The only accurate one out of your list is Danzo, and Kabuto ... to an extent. The rest of them (bar Sasuke) are Godawful. In fact Shikamaru is a product of lazy, terrible writing; the bizarre axioms established amongst the select portion of Naruto demographic for him being even worthy of a moment's glance on this front just baffles me. In fact, he literally personifies the writer's laziness to even craft something close to possessing a semblance of a caricature, yet alone a character. Itachi stands along the same sidelines. I’ll challenge anyone to prove to me if he isn’t a silly caricature the manga accidently intended him to be.

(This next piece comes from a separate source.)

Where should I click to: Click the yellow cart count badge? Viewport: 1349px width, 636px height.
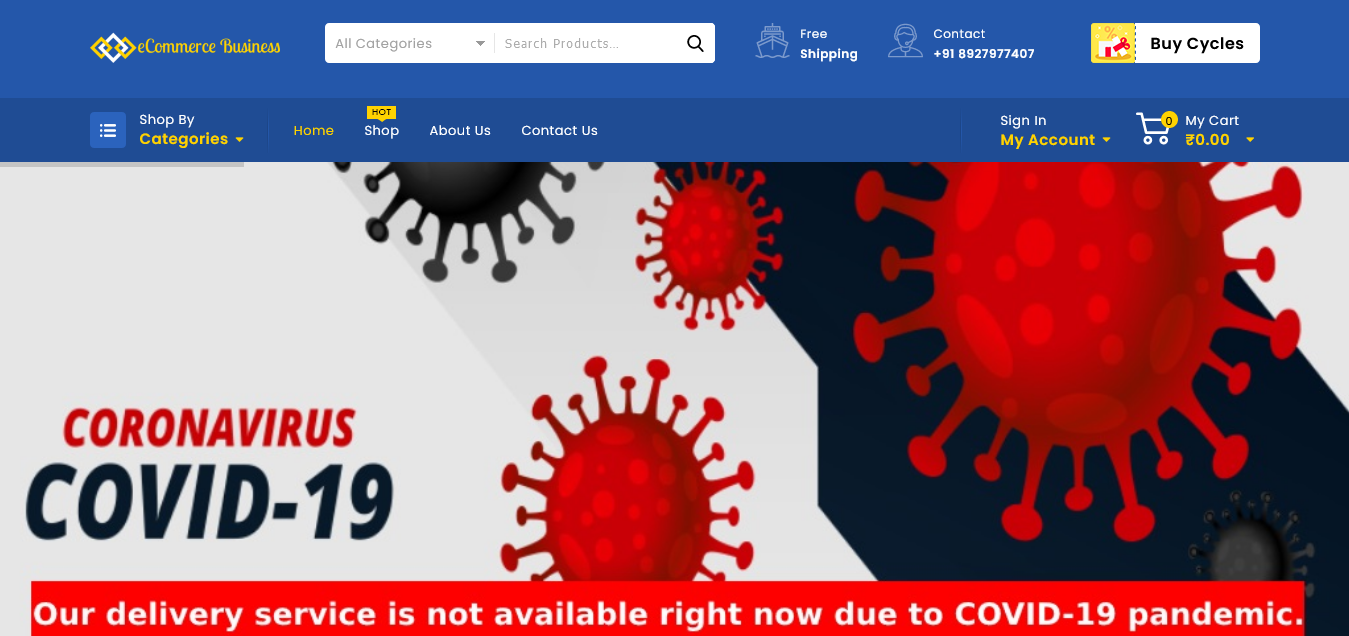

Sasuke is the sole character in the entire manga with depth, agency, contradicting, unpredictable stances, the realism associated with a man’s psyche; you cannot predict a human being. They are unpredictable creatures, embracing persistent inconsistencies, prone to mistakes, terrible ones, marred by flaws and married to their own romantic notions of life. It’s the flaw in Sasuke, realistic flaws, his shifting personae in the face of events that charge at him and he pushes back relentlessly to get even or fall back down at fate’s mercy. It’s a repetitive cycle of a mortal man who gets no reprieve from the assaults on his soma.
That is all what a human being is; part fate and part agency. Sasuke encapsulates it so brilliantly, that I feel he is beyond the reach of an average anime viewer who hasn’t studied critical thought and various mental attribution theories in regards to understanding the psychology of characters. Honestly, even Danzo is laughable by comparison, despite being well-written for this medium.
The complexity, modern and Classical, in Sasuke’s variegated personality is unmatched in most postmodern works I have come across. He beats out Kusanagi in Ghost in the Shell by a fairly large margin; something, I never thought possible. It’s just the sheer brilliance of corrupted mystic philosophy of existence, the modern shenanigans and axioms of societal mores and the cultural dogmas he stands against. He’s the persona non grata, left outside the shores of a juggernaut who faulted and wronged him. It’s … it’s genius writing.
Honestly, Sasuke has never got the recognition and Kishimoto the well-deserved accolades for penning a genuinely accurate character that embodies the vacillating and fickle Nature of a man, the battle against the hard-held, inconceivably corrupt dogmas born of eons of indoctrination, tragedy, peripeteia, the pathos of a man and the gradual catharsis that comes when Sasuke pushes the plot back, taking the reins of chariot of Time and Fate in his own hands.
As I said, most people have never done this character justice. Its depth is a stuff of brilliance; a true literary accomplishment in such an immature medium plagued by the scourge of repetitive, tedious tropes. Sasuke embodies them and the heterogeneous mixture comes out as something astonishingly fresh. Add the symbolic, recurrent motifs of Sharingan, the struggle of clan against its own demons and you have that must more layers added to his varied and remarkably mature characterization from an author that obviously struggles between his own worth as a writer and tug of war with his clumsy editors.